Balance transfer deals
could be good or bad depending on the way they are used. There are some balance transfer deals, which will almost spell doom for your credit history. These balance transfer deals shouldn't be your option especially when you have a huge outstanding balance.
When the introductory period is not long enough
If the 0 APR is not offered for a long enough period, the balance transfer is not worth the risk. In fact, anything under a year is not really good enough if you are considering a balance transfer. Currently, quite a few credit card issuers
are offering 0% APR for as long as 18 to 21 months. The industry average, without these long introductory periods, is still hovering around 9 months. It's highly recommended to make your own calculating decision, before accepting such cards.
When there is a high annual fee
If you are looking at an annual fee of around $75, then you might reconsider your options. A balance transfer card with such high annual fees might not be really worth it, if you are not saving a lot through the 0% interest during the introductory period.
When there is a balance transfer fee
An increasing number of credit card issuers are imposing a high balance transfer fee these days. These transfer fee is not fixed and is between 3 ?C 5% of the actual balance that you transferring. If you have an outstanding balance of $5000, you are looking at a balance transfer fee of $250, which is quite substantial. This fee is added to your principal, and eat into your savings. Unless you are saving a lot through the 0 APR promotional period, it is not a good idea to pay the excess fee.
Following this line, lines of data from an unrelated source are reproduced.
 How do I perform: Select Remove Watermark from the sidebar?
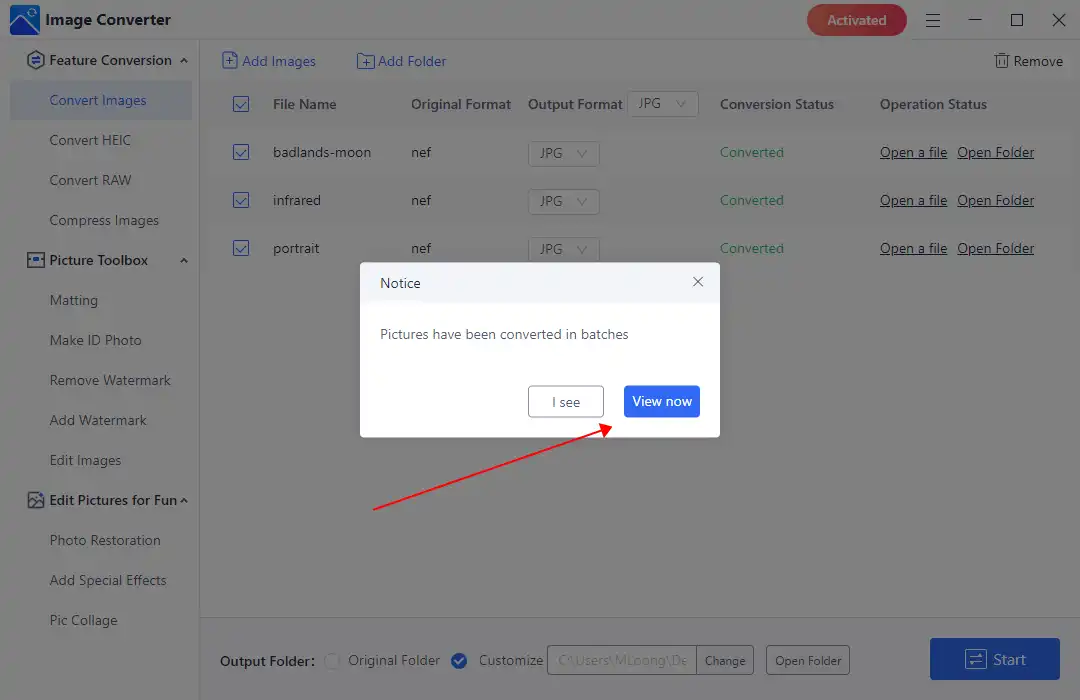click(x=110, y=380)
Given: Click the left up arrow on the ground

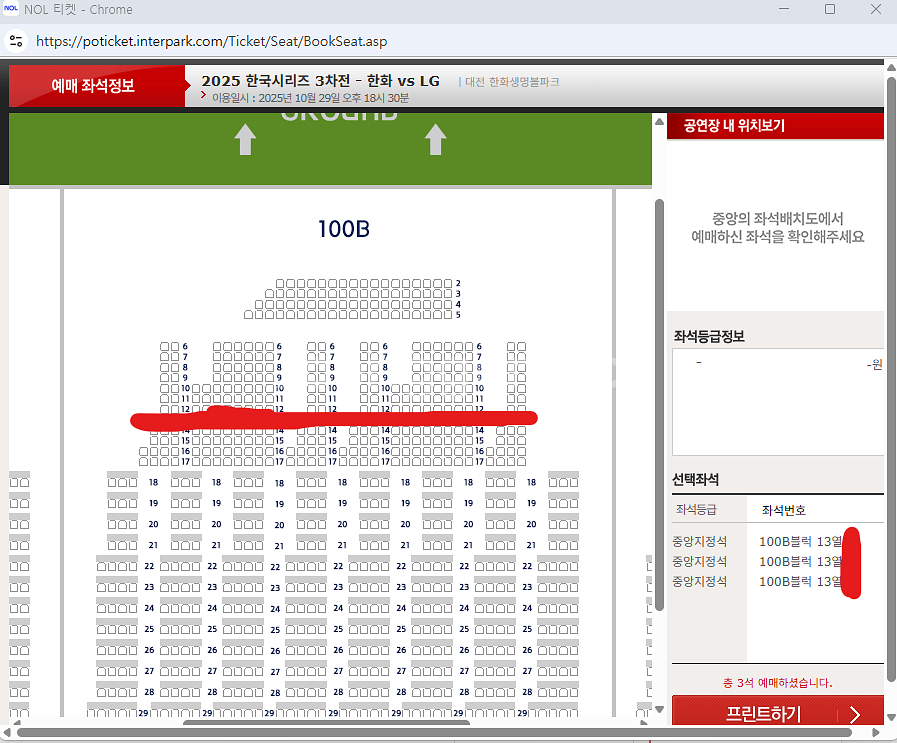Looking at the screenshot, I should coord(245,140).
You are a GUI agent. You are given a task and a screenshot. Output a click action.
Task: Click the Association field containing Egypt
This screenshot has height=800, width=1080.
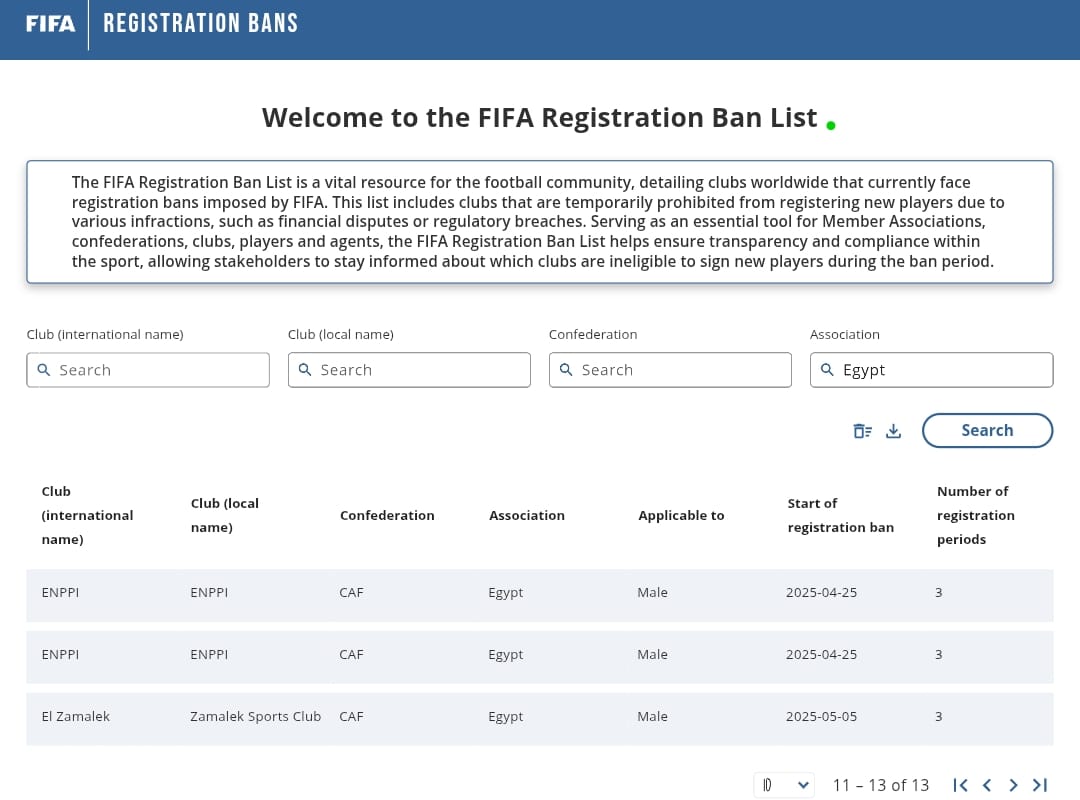pyautogui.click(x=940, y=370)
When there is an initial down payment needed
Going for a balance transfer card is all about the right calculations without leaving anything to imagination. If a balance transfer deal needs you to pay a part of the amount, then it could upset your calculations. Moreover, the gains through no interest will reduce if you will have to arrange for about 20% initial down payment.
Irrespective of what the introductory offer is, and the term of the introductory period, a balance transfer deal is still a normal credit card. Not being offered any attractive rewards or incentives beyond what you are getting, you should consider other options, as after the introductory period has ended, you will not be able to benefit in any way from the credit card at all.
When the APR is way above what you can manage
It is better to go for a low interest paying credit card than a balance transfer card. Some cards might initially offers a 0% APR for the first year, then hikes their charges making payments difficult.